Exercise description: Lay out every row below as a Markdown table with two columns, "No." for the row number and "Text" for the line, skipping blank lines and leaving out the pictures.
╔══
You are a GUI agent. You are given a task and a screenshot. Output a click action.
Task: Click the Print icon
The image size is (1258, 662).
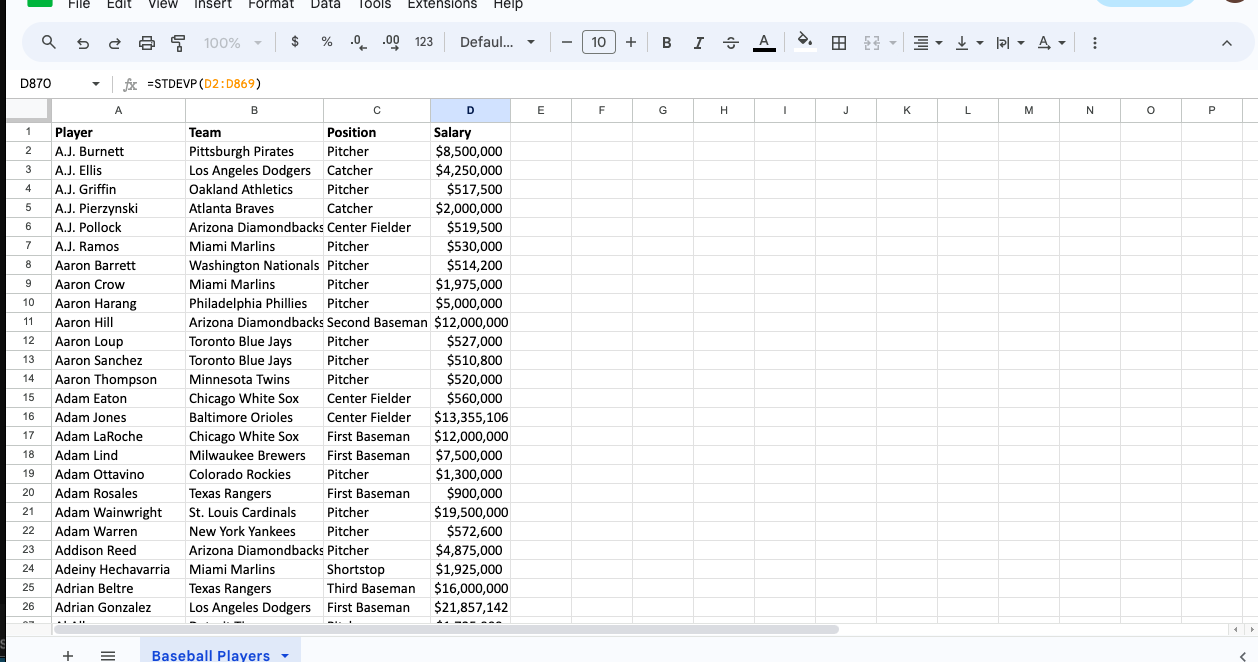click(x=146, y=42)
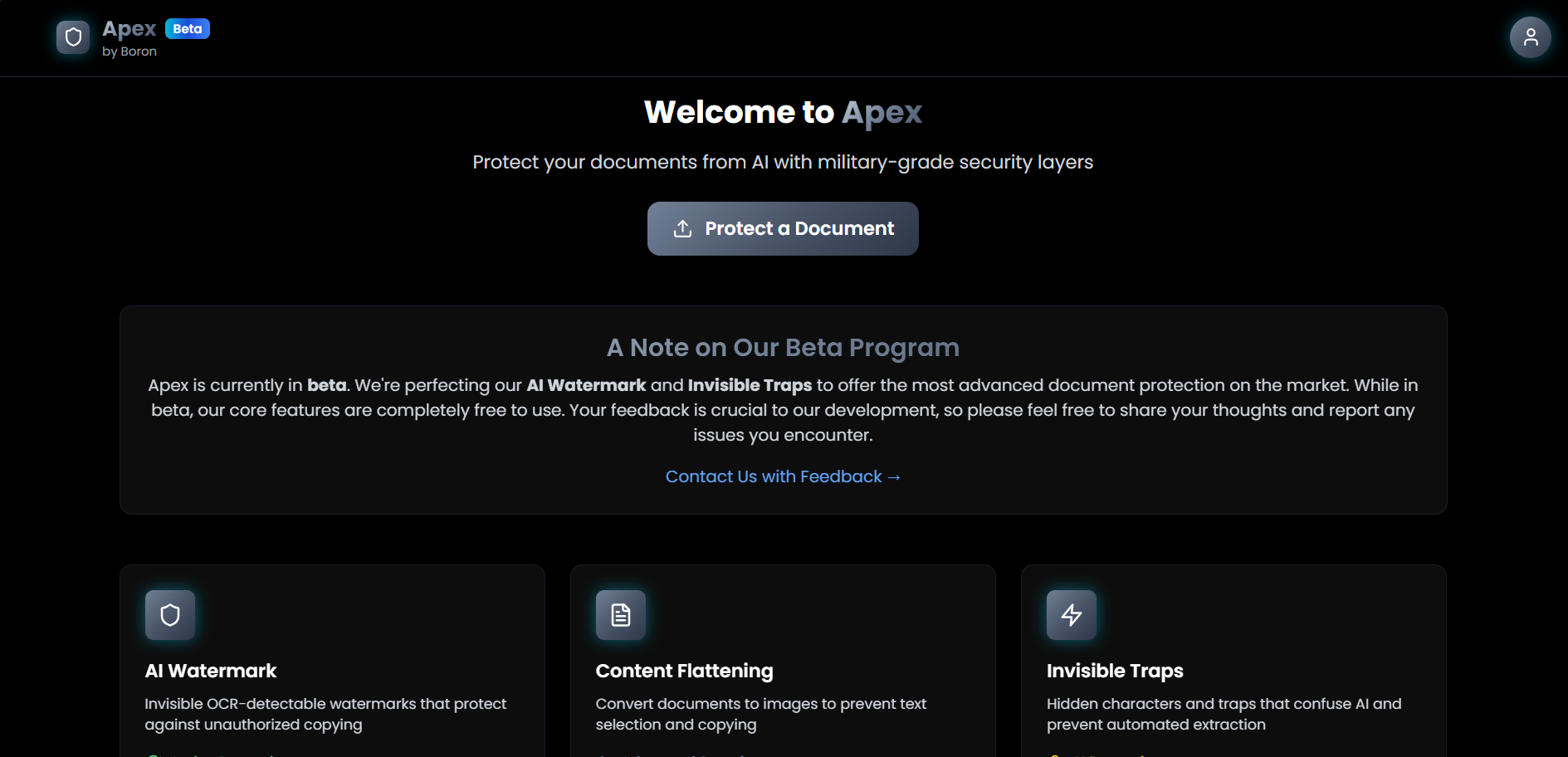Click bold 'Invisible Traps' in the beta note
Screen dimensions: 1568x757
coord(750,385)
╚══
Task output:
| No. | Text |
|---|---|
| 1 | You are a GUI agent. You are given a task and a screenshot. Output a click action. |
| 2 | Task: Click the Print icon |
| 3 | The image size is (1258, 662). |
| 4 | click(x=146, y=42) |
| 5 | Click bold 'Invisible Traps' in the beta note |
| 6 | Screen dimensions: 1568x757 |
| 7 | coord(750,385) |